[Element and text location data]
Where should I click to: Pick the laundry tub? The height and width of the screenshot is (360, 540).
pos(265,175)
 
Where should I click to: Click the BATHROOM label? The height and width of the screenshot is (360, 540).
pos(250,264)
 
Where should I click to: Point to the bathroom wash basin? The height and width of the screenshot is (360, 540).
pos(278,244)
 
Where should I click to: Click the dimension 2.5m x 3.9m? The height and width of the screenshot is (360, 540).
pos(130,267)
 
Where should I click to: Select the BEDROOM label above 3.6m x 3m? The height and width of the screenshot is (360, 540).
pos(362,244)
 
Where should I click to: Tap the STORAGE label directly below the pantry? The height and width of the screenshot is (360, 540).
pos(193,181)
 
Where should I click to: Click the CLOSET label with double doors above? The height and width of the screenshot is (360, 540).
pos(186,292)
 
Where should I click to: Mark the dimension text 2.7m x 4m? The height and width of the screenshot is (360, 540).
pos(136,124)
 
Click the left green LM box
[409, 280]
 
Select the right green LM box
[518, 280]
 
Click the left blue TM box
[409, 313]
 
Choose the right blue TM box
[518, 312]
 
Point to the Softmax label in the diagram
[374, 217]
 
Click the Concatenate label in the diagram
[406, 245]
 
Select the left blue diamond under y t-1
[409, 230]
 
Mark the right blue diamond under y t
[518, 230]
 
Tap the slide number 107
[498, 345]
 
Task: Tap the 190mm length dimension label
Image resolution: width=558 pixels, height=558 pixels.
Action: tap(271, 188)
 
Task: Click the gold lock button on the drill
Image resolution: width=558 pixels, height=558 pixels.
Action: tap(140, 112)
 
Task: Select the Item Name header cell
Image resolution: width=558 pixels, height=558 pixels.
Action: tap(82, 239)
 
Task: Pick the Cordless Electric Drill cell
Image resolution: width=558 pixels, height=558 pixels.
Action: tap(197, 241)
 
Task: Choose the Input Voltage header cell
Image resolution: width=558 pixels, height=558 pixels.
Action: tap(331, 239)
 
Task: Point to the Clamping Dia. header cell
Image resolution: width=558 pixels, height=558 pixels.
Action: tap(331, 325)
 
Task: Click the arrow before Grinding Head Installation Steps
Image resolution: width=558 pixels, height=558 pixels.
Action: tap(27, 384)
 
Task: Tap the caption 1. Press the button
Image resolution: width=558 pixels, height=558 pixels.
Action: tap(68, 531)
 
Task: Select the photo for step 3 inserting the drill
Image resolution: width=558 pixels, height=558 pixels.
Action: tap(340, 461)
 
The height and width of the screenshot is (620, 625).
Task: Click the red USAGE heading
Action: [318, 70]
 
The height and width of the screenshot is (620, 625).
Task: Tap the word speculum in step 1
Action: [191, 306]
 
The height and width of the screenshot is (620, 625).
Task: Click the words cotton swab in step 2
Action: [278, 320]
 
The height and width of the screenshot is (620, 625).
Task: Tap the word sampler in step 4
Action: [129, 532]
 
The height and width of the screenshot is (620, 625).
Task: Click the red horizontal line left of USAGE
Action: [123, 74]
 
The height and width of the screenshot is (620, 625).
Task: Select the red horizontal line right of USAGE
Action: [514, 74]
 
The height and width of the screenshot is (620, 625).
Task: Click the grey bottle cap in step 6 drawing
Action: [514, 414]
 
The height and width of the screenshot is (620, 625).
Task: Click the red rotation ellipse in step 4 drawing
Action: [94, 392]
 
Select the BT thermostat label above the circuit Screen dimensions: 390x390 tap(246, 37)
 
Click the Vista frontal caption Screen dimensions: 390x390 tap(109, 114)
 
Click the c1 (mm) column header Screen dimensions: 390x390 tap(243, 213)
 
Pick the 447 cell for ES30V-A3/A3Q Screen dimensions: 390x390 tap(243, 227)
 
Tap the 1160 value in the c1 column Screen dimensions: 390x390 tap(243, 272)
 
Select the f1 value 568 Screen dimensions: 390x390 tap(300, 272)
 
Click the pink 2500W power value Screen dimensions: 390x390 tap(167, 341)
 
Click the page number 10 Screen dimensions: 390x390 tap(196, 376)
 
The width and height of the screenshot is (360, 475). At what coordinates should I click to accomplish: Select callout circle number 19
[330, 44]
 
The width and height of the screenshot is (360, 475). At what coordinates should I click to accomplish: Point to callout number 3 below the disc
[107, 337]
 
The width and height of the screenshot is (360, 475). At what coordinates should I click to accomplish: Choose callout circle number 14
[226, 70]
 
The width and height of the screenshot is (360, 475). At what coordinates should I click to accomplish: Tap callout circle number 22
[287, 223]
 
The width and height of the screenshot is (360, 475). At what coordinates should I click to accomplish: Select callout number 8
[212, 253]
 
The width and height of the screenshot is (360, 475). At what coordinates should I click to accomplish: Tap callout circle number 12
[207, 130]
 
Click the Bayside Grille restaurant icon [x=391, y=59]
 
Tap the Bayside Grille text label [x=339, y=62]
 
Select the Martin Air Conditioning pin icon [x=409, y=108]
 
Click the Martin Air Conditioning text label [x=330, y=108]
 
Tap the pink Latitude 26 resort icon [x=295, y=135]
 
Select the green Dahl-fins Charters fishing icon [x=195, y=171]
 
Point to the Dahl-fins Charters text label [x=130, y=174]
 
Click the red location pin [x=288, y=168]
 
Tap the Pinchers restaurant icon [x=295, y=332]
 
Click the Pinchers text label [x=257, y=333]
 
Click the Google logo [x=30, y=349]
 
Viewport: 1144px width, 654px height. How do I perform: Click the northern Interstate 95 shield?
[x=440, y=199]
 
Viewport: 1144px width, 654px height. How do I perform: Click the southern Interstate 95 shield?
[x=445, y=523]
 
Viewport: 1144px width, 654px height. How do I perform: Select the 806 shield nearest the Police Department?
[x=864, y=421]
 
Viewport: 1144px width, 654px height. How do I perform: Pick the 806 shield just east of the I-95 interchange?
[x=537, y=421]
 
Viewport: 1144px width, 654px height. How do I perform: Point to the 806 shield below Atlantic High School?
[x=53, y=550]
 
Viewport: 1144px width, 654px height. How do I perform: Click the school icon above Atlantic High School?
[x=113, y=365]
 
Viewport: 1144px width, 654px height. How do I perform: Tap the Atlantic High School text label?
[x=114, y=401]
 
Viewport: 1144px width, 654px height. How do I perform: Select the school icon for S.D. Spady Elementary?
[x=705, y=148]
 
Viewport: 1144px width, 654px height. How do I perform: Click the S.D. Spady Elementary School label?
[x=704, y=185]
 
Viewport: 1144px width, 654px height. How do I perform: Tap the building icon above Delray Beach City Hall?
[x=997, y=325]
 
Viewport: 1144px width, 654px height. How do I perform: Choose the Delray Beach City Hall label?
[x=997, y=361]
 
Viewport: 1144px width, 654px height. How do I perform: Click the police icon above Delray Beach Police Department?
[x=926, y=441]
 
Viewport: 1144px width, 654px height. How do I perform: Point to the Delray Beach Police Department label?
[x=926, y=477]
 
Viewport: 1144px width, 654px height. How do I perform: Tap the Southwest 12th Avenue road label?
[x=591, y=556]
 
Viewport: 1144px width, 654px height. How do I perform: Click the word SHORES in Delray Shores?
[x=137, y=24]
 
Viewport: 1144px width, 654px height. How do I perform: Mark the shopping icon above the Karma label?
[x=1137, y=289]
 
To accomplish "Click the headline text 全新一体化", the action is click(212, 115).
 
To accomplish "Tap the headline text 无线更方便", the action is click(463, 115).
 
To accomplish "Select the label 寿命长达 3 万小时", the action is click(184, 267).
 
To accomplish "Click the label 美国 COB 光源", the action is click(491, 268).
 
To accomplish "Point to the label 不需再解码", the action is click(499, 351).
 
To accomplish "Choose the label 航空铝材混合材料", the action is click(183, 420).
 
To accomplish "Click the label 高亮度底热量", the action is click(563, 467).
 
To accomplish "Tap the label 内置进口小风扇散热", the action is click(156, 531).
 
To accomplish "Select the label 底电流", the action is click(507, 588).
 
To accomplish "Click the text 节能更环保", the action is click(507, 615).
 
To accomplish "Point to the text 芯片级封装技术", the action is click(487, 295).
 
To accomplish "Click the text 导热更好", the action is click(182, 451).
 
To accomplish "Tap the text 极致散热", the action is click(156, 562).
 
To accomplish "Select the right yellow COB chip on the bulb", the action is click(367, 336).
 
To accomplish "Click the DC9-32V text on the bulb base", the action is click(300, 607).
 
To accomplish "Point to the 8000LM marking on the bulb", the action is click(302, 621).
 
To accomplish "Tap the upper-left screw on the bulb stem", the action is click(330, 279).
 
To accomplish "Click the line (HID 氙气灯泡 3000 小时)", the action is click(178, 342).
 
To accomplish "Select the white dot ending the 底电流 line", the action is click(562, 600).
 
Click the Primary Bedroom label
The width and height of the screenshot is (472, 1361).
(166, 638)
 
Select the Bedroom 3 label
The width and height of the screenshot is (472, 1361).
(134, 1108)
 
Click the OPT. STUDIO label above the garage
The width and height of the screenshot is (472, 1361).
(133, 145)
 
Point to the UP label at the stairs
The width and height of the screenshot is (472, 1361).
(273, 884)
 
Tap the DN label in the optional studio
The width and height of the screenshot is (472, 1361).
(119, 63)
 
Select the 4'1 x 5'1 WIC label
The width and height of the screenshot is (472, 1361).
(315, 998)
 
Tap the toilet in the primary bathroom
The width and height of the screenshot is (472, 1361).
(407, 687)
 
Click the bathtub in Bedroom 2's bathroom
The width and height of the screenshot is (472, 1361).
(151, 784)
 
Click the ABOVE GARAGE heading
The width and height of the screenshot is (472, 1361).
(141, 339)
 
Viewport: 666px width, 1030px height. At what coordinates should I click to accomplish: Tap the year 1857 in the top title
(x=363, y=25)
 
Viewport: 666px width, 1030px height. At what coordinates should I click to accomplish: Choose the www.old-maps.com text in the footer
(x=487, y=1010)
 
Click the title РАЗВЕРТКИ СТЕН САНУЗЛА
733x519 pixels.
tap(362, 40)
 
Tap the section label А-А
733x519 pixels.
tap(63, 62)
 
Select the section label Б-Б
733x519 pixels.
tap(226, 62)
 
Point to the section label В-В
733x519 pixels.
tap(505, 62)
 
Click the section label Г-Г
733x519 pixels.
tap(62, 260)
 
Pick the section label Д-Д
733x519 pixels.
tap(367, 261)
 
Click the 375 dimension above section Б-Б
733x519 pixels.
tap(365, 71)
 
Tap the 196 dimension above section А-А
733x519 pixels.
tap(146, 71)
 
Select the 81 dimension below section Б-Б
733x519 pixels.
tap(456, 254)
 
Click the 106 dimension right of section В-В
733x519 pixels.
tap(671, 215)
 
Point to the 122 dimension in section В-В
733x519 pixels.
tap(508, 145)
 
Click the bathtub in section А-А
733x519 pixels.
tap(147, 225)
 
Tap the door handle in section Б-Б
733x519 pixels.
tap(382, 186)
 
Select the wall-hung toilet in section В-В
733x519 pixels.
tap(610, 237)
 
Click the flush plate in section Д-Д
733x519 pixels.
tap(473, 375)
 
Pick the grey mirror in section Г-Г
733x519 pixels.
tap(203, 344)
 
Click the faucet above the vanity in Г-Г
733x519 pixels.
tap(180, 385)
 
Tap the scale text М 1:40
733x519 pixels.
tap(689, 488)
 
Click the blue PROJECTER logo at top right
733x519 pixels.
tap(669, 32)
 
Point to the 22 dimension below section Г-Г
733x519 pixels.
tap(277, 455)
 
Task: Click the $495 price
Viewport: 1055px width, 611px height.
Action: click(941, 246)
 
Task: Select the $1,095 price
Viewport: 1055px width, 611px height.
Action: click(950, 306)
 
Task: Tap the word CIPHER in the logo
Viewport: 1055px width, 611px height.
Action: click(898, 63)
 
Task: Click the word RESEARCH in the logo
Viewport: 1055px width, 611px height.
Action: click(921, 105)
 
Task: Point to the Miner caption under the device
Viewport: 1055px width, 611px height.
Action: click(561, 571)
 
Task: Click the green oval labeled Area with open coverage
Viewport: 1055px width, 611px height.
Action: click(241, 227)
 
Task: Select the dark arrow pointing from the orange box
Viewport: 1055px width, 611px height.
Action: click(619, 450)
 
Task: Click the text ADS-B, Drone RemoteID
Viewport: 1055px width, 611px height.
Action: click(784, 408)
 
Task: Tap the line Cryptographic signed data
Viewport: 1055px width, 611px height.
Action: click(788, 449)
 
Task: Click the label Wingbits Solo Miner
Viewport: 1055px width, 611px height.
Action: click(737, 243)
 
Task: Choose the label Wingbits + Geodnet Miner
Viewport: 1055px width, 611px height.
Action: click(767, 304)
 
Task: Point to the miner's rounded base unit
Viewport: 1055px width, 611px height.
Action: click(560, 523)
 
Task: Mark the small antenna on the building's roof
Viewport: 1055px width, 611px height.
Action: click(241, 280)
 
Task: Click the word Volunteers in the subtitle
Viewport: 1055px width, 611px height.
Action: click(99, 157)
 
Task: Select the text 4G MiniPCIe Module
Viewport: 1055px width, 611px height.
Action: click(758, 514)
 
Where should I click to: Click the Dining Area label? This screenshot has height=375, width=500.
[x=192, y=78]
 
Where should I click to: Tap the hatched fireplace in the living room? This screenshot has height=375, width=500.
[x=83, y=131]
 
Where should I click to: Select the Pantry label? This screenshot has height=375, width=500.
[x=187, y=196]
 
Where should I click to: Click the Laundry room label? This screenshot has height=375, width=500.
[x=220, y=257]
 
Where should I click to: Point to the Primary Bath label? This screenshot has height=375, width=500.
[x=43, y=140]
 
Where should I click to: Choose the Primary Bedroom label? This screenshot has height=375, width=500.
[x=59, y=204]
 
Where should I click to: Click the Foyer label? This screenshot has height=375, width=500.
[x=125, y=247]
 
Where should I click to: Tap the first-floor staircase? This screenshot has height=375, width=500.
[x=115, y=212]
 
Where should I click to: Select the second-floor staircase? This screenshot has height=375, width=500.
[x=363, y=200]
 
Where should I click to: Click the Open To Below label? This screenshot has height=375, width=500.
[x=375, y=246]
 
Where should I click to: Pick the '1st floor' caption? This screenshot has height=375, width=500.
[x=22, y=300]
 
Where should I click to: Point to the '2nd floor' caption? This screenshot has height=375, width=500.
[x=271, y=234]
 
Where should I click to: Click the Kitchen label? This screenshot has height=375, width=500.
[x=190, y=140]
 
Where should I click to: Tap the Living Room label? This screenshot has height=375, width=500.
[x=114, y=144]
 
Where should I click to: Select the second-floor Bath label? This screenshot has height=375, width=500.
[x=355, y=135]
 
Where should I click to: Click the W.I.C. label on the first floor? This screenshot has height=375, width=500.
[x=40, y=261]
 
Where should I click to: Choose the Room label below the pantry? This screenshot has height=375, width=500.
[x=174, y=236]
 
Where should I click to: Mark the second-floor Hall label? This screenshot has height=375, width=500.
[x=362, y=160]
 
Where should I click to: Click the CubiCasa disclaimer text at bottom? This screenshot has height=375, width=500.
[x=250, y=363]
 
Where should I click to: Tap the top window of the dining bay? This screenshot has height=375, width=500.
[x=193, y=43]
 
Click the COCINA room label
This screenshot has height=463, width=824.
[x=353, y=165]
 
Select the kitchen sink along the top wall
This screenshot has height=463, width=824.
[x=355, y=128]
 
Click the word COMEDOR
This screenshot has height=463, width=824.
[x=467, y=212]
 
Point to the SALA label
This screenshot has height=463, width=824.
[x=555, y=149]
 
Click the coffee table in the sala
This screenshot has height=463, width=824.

▸ **Exercise directions**
Reproduce verbatim the stretch of the material from the line containing "Task: Point to the Miner caption" through the line containing "Action: click(619, 450)", both lines included.

▸ **Correct answer**
Task: Point to the Miner caption under the device
Viewport: 1055px width, 611px height.
Action: click(561, 571)
 
Task: Click the green oval labeled Area with open coverage
Viewport: 1055px width, 611px height.
Action: click(241, 227)
 
Task: Select the dark arrow pointing from the orange box
Viewport: 1055px width, 611px height.
Action: click(619, 450)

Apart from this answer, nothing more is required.